The habitual cutting of Jude continues throughout the book. We learn that he does this to sort of overtake his emotional pain by the physical pain. No matter how much he was loved by his circle, Jude never taught of himself as deserving of love. In the fourth chapter, Jude finds himself in an abusive relationship with a man named Caleb. Caleb treats Jude exactly how he thinks of himself, as a worthless unlovable cripple who deserves everything that had happened to him. Things escalated to a point where Jude was painfully beaten and hospitalized. To Jude, this was a painful event that triggered his trauma and unleashed the beasts he had worked all his life to bury deep in his mind. All the memories, the pain, the torture, the worthlessness, started to work against him. He attempts suicide but was found in his bathtub before it was too late.

Jude’s Story

As far as his past was revealed, he was found abandoned by his parents near a garbage can, and found by Brothers of a monastery. He grew up in that monastery, and everything he knew of himself, he was told by the Brothers. They tolerated him, immensely punished him for the smallest mistakes, and sexually abused him until he lost count. In all of this chaos, there was one brother Jude trusted, Brother Luke, as he had shown him affection and told him he didn’t deserve any of the things the others were doing to him. Told him he loved him and they would one day fled and live in a cabin together, a happily ever after. And they did, they escaped the monastery. But it isn’t long after their journey to freedom that Brother Luke breaks the news to Jude that he no longer has the financial ability to buy the cabin he promised, and begins to bring male clients to sleep with Jude for money (roughly every night). This went on for years, and it is here he was taught to cut himself, by none other than Brother Luke, to wave off the pain and feel alive again.

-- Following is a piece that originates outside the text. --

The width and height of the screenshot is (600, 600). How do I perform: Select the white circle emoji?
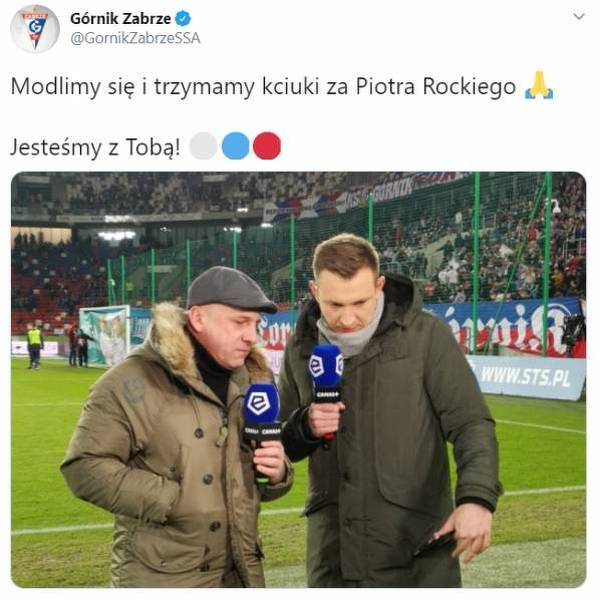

At some point in this miserable life, Brother Luke gets arrested for child molestation. Jude, being below 18, goes into an orphanage where he is yet again abused. He escapes, and lands in the hands of a man named Doctor Taylor, where he is locked in a basement, and further abused. He later ends up being chased and run over by a truck by the man while on his way to escape, leaving him with permanent damage to his legs and spine.

In the fifth chapter, Willem takes a romantic interest in Jude. After all, he has been the closest to him, he was his guardian, his defender against all that has come to manipulate Jude, and loved him maybe more than life itself. Jude agrees to give the relationship a try. He initially was very hesitant, but he later gave in. Jude found a home with Willem, he trusted him with his life, and they became a unit.

In the sixth chapter, Willem dies in a car crash along with Malcolm and his wife. The grief takes a toll on Jude’s mental and physical health. His anger overtook him, he was lost in his emotions. Despite the love and support he found with Harold, he never seemed to recover.

The last chapter reads a letter written and narrated by Harold (to Willem) about the unfortunate event of Jude’s suicide. Harold reveals that Jude was never the same since he lost Willem. He had feared this would happen someday, no matter how we tried to protect Jude, how much he tried to make long-term plans with him, Jude was just lost.

Harold later finds a letter inside a shelf, written and purposefully hidden by Jude. On it was everything he had ever wanted to know about Jude, his past, his story, his identity.

oh, Harold!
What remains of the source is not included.